MPs in the UK Government are urging National Lottery operator Camelot to give more revenue earned from scratchcards and instant win games to good causes, according to a report in the Telegraph.
Senior Conservative MPs were reported as having raised concerns on Tuesday about how much instant win games revenue Camelot gives to health, education, environment and charitable causes.
Scratchcards and online instant win games have helped the National Lottery operator almost triple its profits in the past 10 years, spurring MPs to push for more money to be awarded to good causes.
The demand comes as Camelot goes up against Italy’s Sisal, India’s Sugal & Damani and Czech Republic’s Sazka Group (under the brand name Allwyn) in the Fourth National Lottery licence competition, which is being run by the UK Gambling Commission (UKGC).
The operator’s profits have increased strongly over the past decade, from £29m in 2010 to £78m in 2020, with scratchcards and instant win games sales now accounting for 43% of its revenue, up from 25% in 2010.
MPs asserted that returns for good causes are significantly lower from scratchcards, at an average of 10p in the pound, unlike the average of 30p in the pound from draw-based games such as Lotto and EuroMillions.

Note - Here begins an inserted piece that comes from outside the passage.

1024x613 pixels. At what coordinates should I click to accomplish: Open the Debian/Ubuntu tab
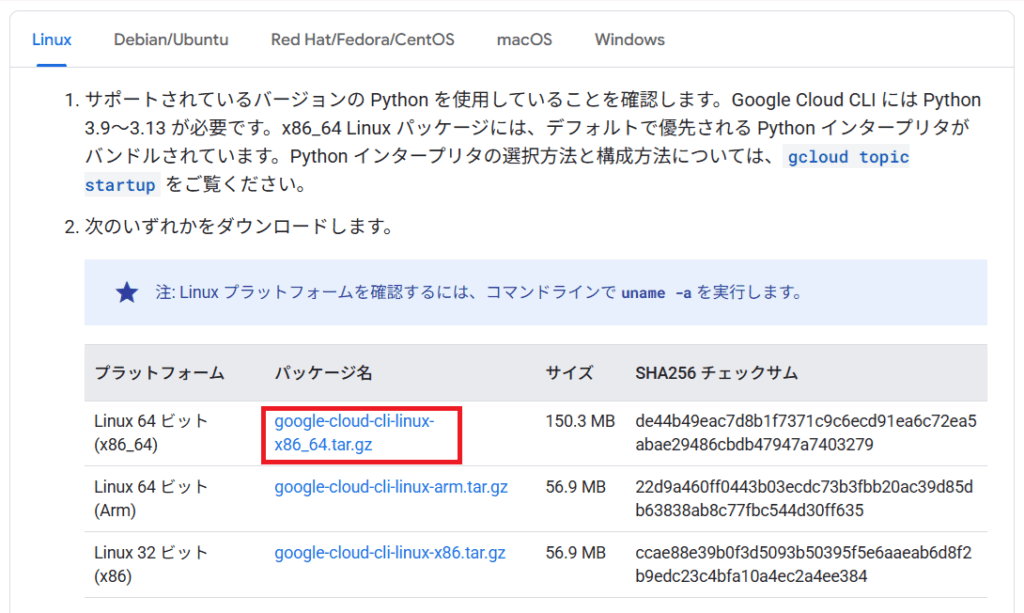click(171, 40)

The National Audit Office noted that “good causes have suffered” due to the popularity of instant win games and the decline in sales of draw-based games – which grew last year but remain below levels reported in the first half of the last decade.

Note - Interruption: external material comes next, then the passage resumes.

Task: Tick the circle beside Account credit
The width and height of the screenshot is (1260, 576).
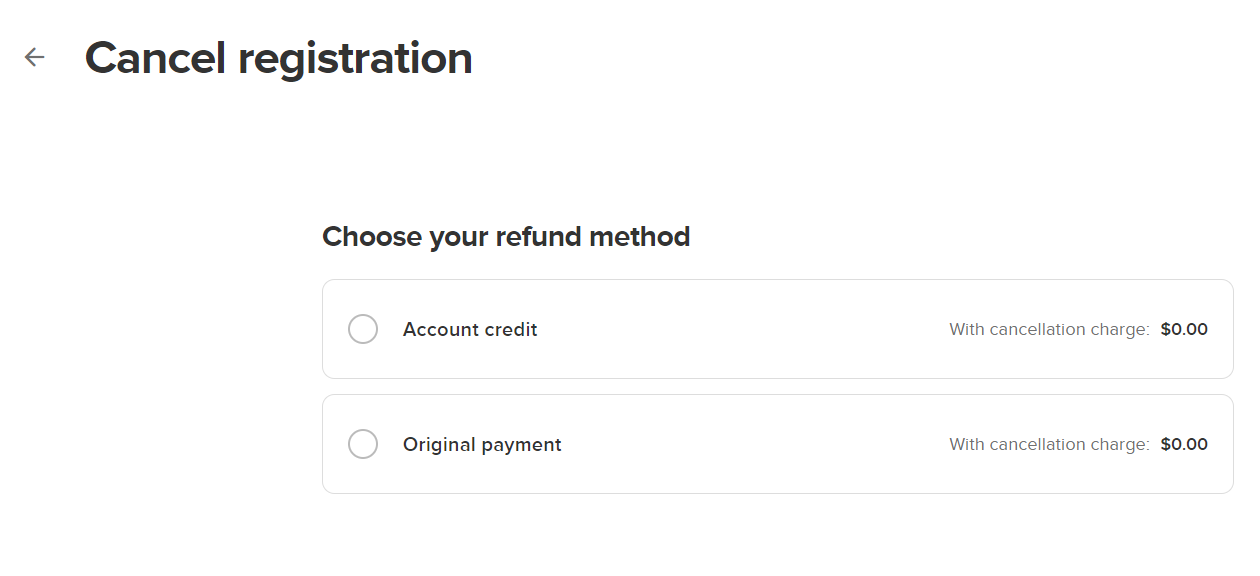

In its 2018 report, Whitehall’s spending watchdog stated that the UKGC “acknowledges that it is not comfortable with Camelot’s profit growth in recent years compared to the returns to good causes”.
Camelot’s profit has increased to 1% of sales after tax, rather than the 0.6% anticipated by the commission in the original 2009 licence.
On Tuesday night, Conservative MP Karl McCartney claimed that the National Lottery operator had been “sucking money away from good causes and ordinary people, and funnelling it into the pockets of its shareholders”.
He told The Telegraph: “With Camelot’s licence coming to an end [after 2023], I hope that 2021 is the year that the Gambling Commission finally sweeps away the greed and deadwood and reinvigorates the National Lottery’s soul and purpose.”
Sir Iain Duncan Smith, Vice Chairman of the All-Party Parliamentary Group on Gambling-Related Harm, said the operator had “got a long way away from the normal single lottery”, adding: “There needs to be a proper and full review on what Camelot’s purpose is. They’ve become a gambling company like any other. We think gambling companies need to be heavily regulated.”
Camelot has declared that £42bn has been raised for good causes by the National Lottery and it has also delivered £140bn for winners and society, adding that “focusing on one part of the games portfolio doesn’t give an accurate picture”.
A spokesman said: “The National Lottery was set up by Parliament as a single-operator model as it is the most efficient way to maximise returns to good causes and society. It’s subject to separate legislation and is very different from mainstream gambling.”
Back in March, several MPs claimed that Camelot had attempted to ‘conflate its role’ as an operator with the National Lottery when it comes to good causes.
MPs said the operator has taken out advertisements in The House Magazine, available to only MPs and Westminster staff, and put its own branding ahead of the lottery.